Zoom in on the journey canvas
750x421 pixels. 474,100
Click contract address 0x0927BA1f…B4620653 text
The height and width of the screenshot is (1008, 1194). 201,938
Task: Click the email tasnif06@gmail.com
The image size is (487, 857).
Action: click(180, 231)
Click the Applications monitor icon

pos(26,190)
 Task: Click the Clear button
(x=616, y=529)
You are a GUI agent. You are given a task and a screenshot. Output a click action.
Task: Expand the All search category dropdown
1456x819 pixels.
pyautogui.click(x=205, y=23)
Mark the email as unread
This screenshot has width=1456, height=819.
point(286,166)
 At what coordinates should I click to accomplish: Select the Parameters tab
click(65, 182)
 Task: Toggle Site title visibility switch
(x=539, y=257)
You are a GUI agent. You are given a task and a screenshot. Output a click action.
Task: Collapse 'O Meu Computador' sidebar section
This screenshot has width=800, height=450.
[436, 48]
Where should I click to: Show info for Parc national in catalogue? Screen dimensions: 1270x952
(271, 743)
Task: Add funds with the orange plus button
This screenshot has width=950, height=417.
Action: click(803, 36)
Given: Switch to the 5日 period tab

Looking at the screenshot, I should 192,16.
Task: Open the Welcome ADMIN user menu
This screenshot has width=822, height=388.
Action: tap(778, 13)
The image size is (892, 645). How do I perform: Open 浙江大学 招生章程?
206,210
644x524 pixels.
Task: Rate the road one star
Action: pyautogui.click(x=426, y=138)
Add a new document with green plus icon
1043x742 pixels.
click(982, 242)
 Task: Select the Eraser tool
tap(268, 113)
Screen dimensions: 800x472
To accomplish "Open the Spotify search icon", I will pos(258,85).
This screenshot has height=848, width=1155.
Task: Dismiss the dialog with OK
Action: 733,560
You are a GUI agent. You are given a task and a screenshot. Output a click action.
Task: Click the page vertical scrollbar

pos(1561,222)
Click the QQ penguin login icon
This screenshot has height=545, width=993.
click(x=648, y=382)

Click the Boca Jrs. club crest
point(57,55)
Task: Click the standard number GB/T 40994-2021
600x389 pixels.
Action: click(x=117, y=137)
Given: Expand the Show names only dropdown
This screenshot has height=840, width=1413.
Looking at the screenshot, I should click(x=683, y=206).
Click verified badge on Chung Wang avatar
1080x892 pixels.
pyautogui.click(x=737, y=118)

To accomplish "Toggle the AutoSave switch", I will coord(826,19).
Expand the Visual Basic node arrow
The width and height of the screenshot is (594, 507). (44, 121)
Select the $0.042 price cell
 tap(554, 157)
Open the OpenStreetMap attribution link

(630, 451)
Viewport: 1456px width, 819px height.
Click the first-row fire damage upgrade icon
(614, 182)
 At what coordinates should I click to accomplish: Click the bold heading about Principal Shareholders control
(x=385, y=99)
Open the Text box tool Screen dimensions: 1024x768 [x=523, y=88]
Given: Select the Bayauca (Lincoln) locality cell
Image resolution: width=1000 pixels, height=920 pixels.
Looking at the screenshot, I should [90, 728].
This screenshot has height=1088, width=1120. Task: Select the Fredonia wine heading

● ● ● ●

• **To be done**
Give the material again from the line containing "Task: Add funds with the orange plus button" through the line containing "click(982, 242)", switching "plus" to "add" and leaving everything else unchanged.

• **Response**
Task: Add funds with the orange add button
This screenshot has width=950, height=417.
Action: click(803, 36)
Given: Switch to the 5日 period tab

Looking at the screenshot, I should 192,16.
Task: Open the Welcome ADMIN user menu
This screenshot has width=822, height=388.
Action: tap(778, 13)
The image size is (892, 645). How do I perform: Open 浙江大学 招生章程?
206,210
644x524 pixels.
Task: Rate the road one star
Action: pyautogui.click(x=426, y=138)
Add a new document with green add icon
1043x742 pixels.
click(982, 242)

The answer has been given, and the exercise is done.